§ **Selected passage**
Lazard served as financial advisor to the Independent Committee, and Polsinelli Shalton Welte Suelthaus and Richards, Layton and Finger, P.A. served as legal counsel to the Independent Committee. Goldman, Sachs & Co. served as financial advisor to the Company and Skadden, Arps, Slate, Meagher & Flom LLP served as legal counsel to the Company. JPMorgan Securities Inc. advised Marquee Holdings Inc. on the transaction.  Citigroup Global Markets Inc. served as financial advisor to Apollo.  Latham & Watkins LLP served as legal counsel to JPMP and Wachtell, Lipton, Rosen & Katz served as legal counsel to Apollo.

Conference Call

AMC will host a conference call today for investors and analysts at 2:00 p.m. CDT to discuss its first quarter earnings and the announced merger agreement. Internet access to the call will be available through AMC's website www.amctheatres.com. The call can also be accessed by phone at (877) 307-8182, or (706) 643-7523 for international callers. A replay of the call will be archived and rebroadcast through August 4, 2004. Call (800) 642-1687, or (706) 645-9291 for international callers, passcode identification number 8676642.

§ **Problems and tasks**
(1) According to the AMC announcement, why will AMC hold a conference call for investors and analysts? Answer in one to three sentences.
(2) Pick up the AMC announcement after its final sentence and continue it.
The listing isn't needed.

§ **Supplied entries**
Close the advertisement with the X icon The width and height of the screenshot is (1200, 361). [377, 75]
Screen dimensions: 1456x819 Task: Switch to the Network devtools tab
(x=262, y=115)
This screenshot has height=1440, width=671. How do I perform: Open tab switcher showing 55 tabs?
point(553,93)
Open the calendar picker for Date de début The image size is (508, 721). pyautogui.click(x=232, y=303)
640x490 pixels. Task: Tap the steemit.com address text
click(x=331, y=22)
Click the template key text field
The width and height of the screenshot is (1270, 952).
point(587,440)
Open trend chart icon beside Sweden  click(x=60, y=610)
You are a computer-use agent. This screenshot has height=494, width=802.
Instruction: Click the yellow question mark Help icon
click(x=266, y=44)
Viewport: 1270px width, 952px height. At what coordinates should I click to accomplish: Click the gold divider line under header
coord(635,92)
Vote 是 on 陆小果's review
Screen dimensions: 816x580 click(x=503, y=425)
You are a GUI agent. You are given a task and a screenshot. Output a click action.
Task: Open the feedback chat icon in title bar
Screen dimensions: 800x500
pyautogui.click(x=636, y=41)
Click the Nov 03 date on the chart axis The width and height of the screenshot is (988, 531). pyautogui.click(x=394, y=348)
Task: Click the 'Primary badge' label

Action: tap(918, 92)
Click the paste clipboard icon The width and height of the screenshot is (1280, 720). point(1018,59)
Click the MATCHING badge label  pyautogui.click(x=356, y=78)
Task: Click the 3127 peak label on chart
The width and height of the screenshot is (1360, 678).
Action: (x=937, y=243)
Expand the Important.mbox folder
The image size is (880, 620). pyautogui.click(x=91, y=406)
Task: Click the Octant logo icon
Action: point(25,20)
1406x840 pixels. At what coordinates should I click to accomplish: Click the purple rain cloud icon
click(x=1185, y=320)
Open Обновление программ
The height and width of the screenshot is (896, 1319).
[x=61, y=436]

§ **Set of answers**
(1) AMC will hold the call to discuss its first quarter earnings and the merger agreement it has announced.

(2)
AMC will promptly file with the Securities and Exchange Commission a current report on form 8-K, which will include the merger agreement and related documents. The proxy statement that AMC plans to file with the Securities and Exchange Commission and mail to its shareholders will contain information about AMC, the proposed merger and related matters. Shareholders are urged to read the proxy statement carefully when it is available, as it will contain important information that shareholders should consider before making a decision about the merger. In addition to receiving the proxy statement from the Company by mail, shareholders also will be able to obtain the proxy statement, as well as other filings containing information about the Company, without charge, from the Securities and Exchange Commission's website (http://www.sec.gov) or, without charge, from the Company at www.amctheatres.com. This announcement is neither a solicitation of proxy, an offer to purchase nor a solicitation of an offer to sell shares of AMC.

AMC and its executive officers and directors may be deemed to be participants in the solicitation of proxies from AMC’s shareholders with respect to the proposed merger. Information regarding any interests that AMC’s executive officers and directors may have in the transaction will be set forth in the proxy statement.

About AMC Entertainment Inc.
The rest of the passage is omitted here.